Effects of oxytocin on nicotine withdrawal in rats

Abstract

Development of medications that attenuate symptoms of nicotine withdrawal may be useful for facilitating smoking cessation. The neuropeptide oxytocin (OXY) decreases withdrawal signs and other addiction-related effects of several drugs of abuse in animals, but has not been examined in a preclinical model of nicotine addiction. The goal of this study was to examine the effects of OXY on nicotine withdrawal in rats, measured as increases in somatic signs and elevations in intracranial self-stimulation (ICSS) thresholds (anhedonia-like behavior) during antagonist-precipitated withdrawal from a chronic nicotine infusion.
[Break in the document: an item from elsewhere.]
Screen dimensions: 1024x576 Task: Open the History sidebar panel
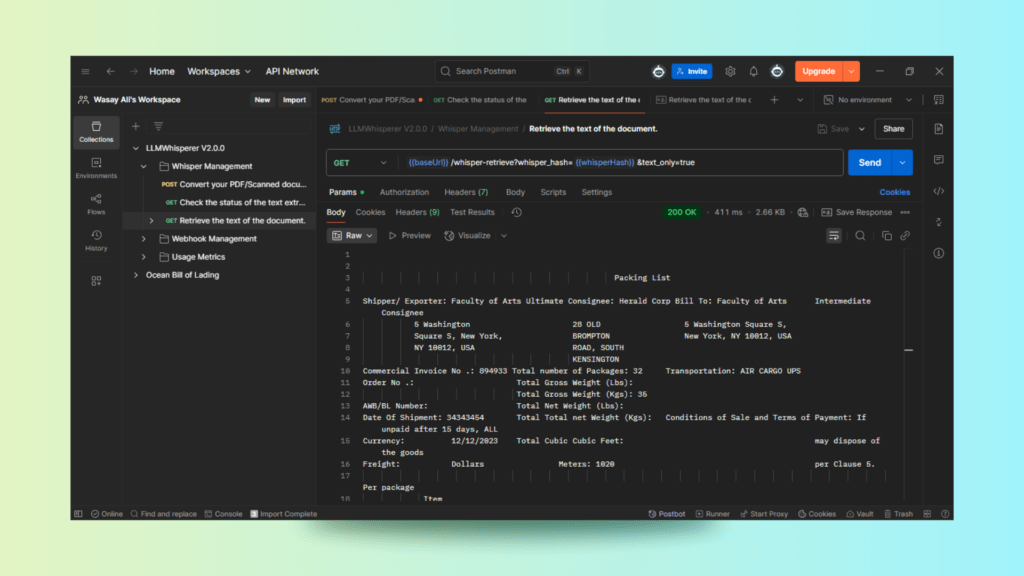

Effects of OXY on baseline ICSS thresholds in non-dependent rats were also evaluated. OXY (0.06 – 1.0mg/kg, i.p.) blocked withdrawal-induced elevations in somatic signs in nicotine-dependent rats without affecting somatic signs in non-dependent rats. In contrast, OXY did not affect nicotine withdrawal-induced elevations in ICSS thresholds. Relatively high doses of OXY (0.75 or 2.0mg/kg) elevated baseline ICSS thresholds in non-dependent rats. These findings demonstrate that OXY blocks somatic signs but not elevations in ICSS thresholds during antagonist-precipitated nicotine withdrawal. The ability of higher OXY doses to elevate baseline ICSS thresholds in non-dependent rats may reflect an aversive and/or motoric effect. These data suggest that OXY-based medications may be useful for treating the somatic component of the nicotine withdrawal syndrome, but may not be effective in attenuating withdrawal-induced anhedonia.